**** Document text
(Bloomberg) -- Estonia’s government is racing to identify facilities as bomb shelters amid growing fear of a possible attack from Russia.

Authorities are sifting through public buildings, schools and shopping centers in search of spaces that could provide protection. Since June, dozens of colorful signs -- blue triangles on an orange background -- have popped up to mark public shelters. 

“Ten years ago, the prevailing narrative was that there would be no more conventional battles, no rockets,” Interior Minister Lauri Laanemets said in an interview this month. “Just because there is no war today doesn’t mean we don’t need to prepare for the worst.”  

Among the dozens of sites recently marked as public shelters is a warren of tunnels beneath a 17th-century fortification in Narva, a city perched on the border with Russia. The bastion -- which was used when Soviet planes repeatedly bombed the city in World War II -- would be able to shelter hundreds.
********
**** Material provided
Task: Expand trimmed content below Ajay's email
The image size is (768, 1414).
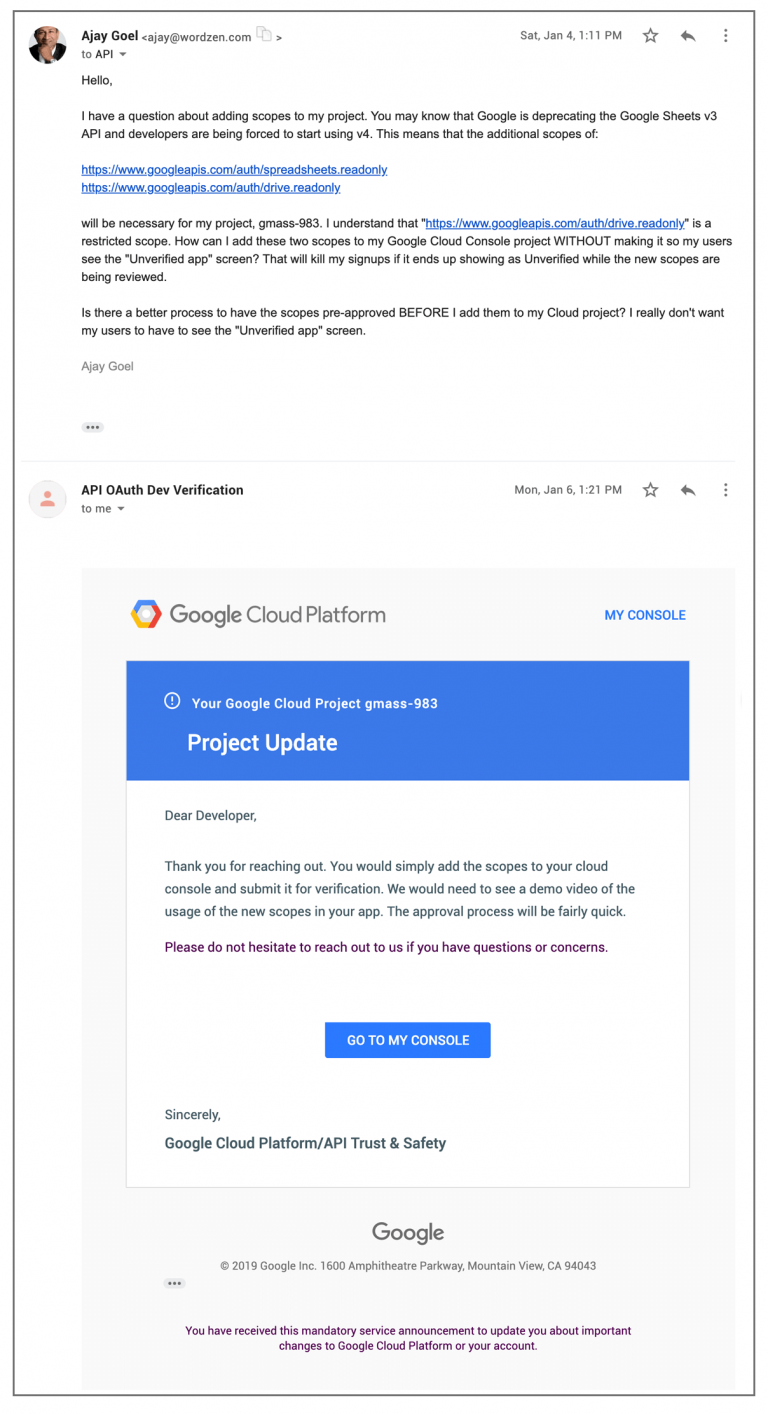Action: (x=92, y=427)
********
**** Material provided
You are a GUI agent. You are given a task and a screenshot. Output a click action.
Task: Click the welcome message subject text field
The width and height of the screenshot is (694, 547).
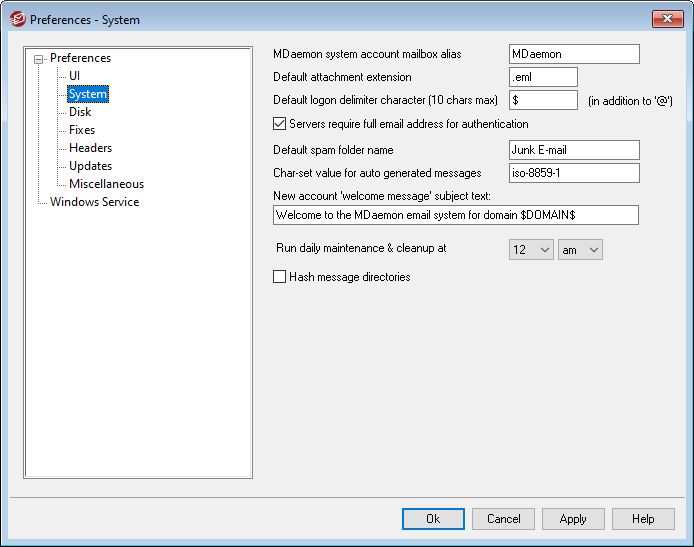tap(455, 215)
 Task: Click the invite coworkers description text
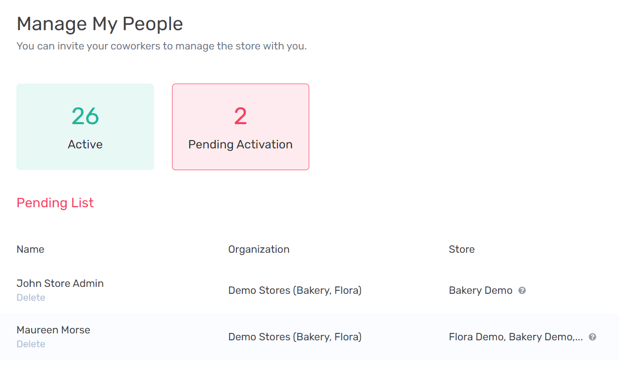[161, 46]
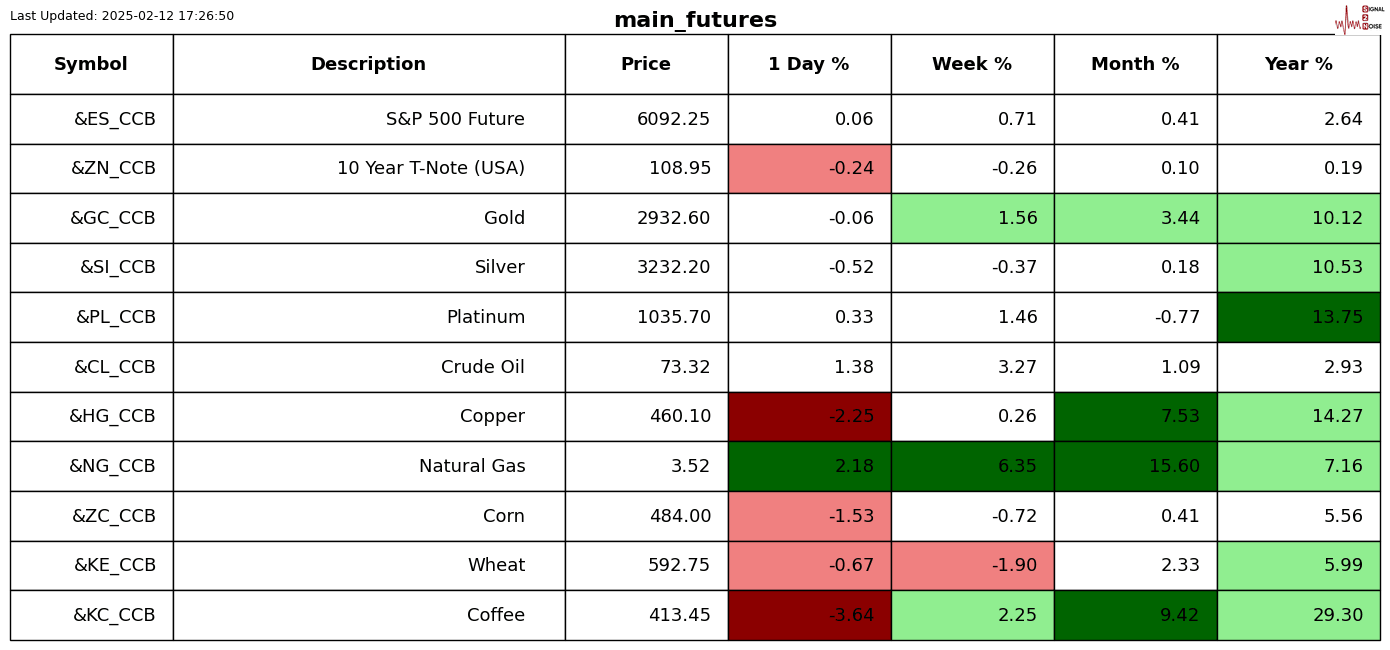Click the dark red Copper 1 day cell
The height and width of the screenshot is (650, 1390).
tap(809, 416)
********
**** Material provided
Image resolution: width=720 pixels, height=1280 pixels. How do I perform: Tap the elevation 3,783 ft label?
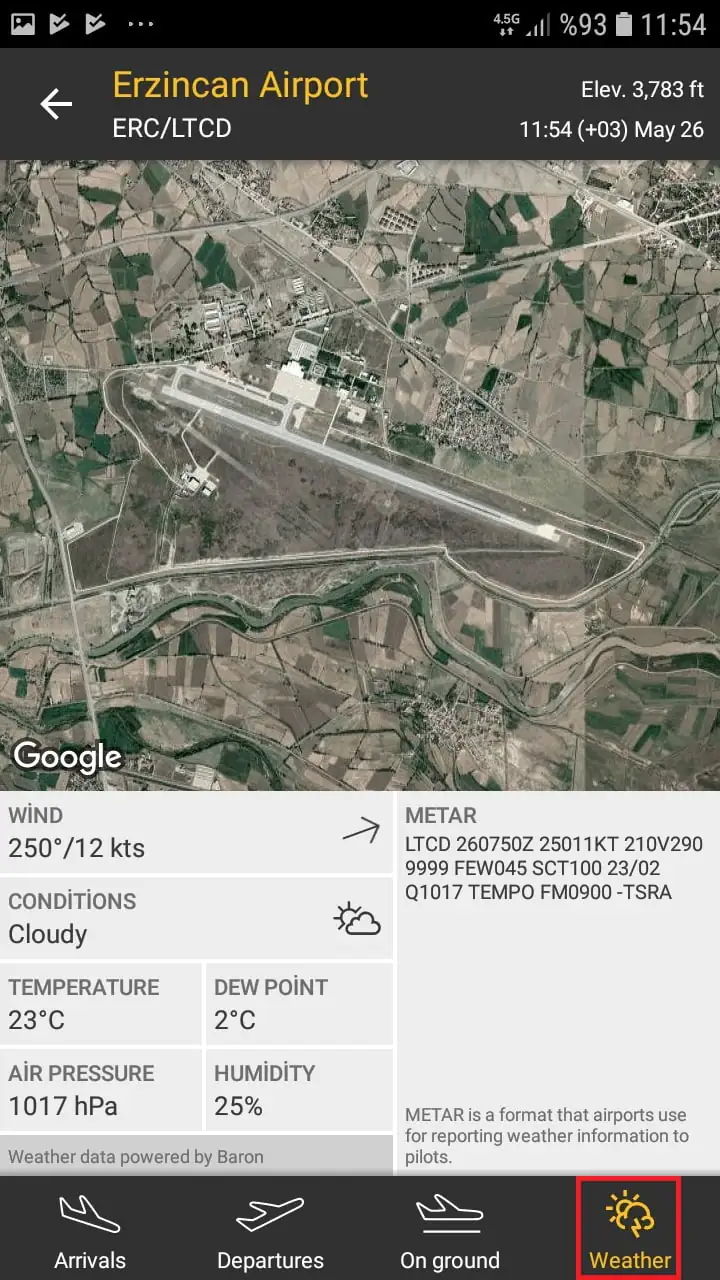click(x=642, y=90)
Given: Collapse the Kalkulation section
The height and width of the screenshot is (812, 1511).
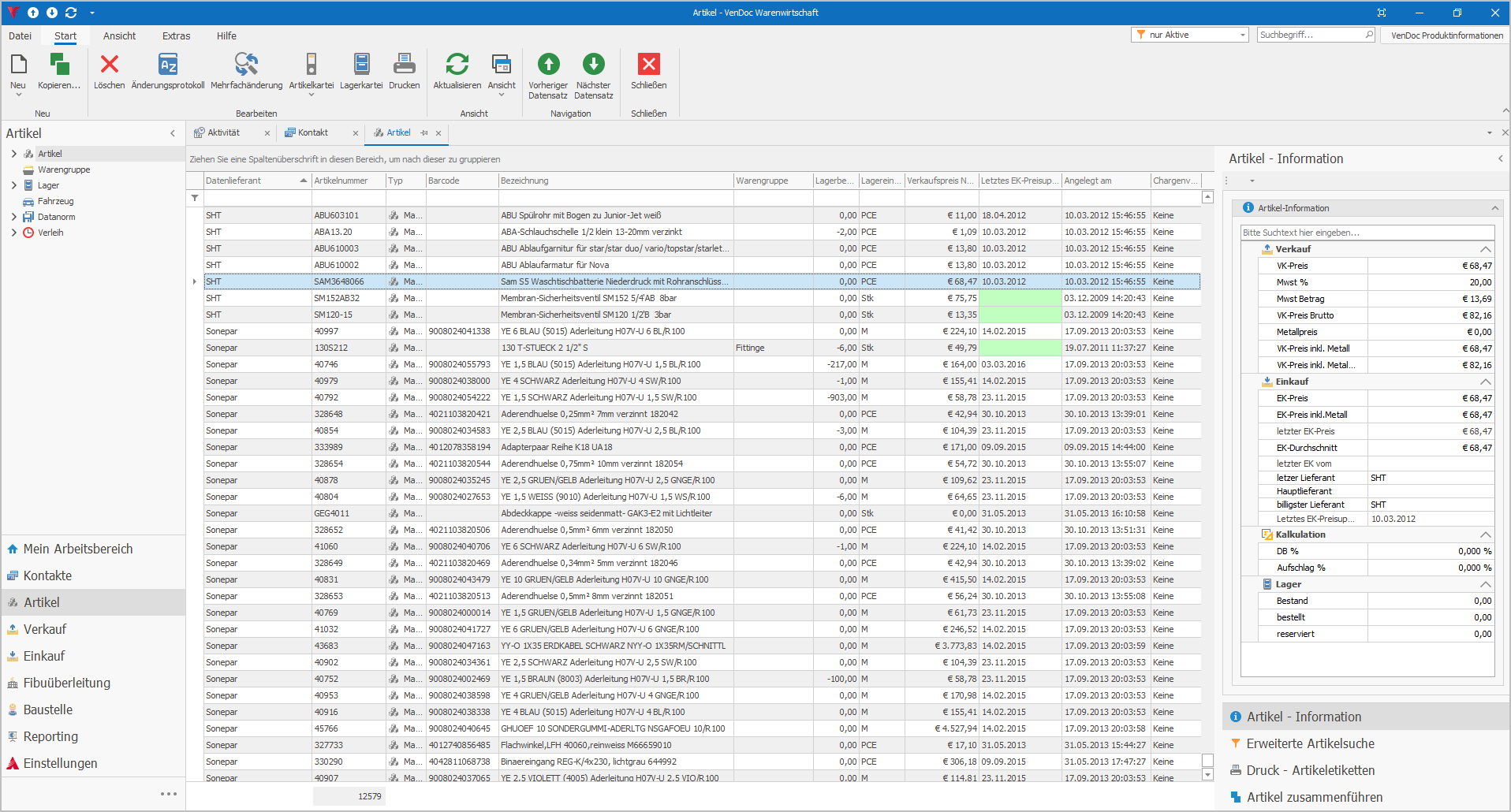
********
### Requests:
[1] According to the article on Estonia's bomb shelters, what kinds of places are authorities searching for spaces that could provide protection? List them all.
[2] Extend the article on Estonia's bomb shelters, picking up right after its final sentence.
The items have no connection to the article about Estonia's bomb shelters.

### Responses in order:
[1] Public buildings, schools, and shopping centers.

[2]
At least part of the planning was shaped by a visit by Baltic and Polish interior ministers to Finland in October. Officials in Helsinki began upgrading their network of more than 50,000 civil defense shelters built over the last eight decades. 

Estonia’s minister said the “class trip” showed the country had been neglecting its infrastructure for three decades. 

“It will take a few years to fit apartment buildings with basic shelters,” Laanemets said in the interview. “It will take decades to develop a network of highly secure, purpose-built shelters.” 

Still, Estonian leaders have repeatedly underscored to the public that the Kremlin doesn’t currently pose a direct threat, adding that NATO provides the ultimate security guarantee. 

Also, Russia’s 76th air assault division, usually based some 40 kilometers (25 miles) from the Estonian border, has largely been redeployed to Ukraine.

According to an Estonian government-commissioned survey released Nov. 9, almost a third of respondents said a limited military attack by a foreign country against a strategic Estonian target was likely. 

Estonia has long had an uneasy relationship with Moscow, but has particularly been rattled by its invasion of Ukraine.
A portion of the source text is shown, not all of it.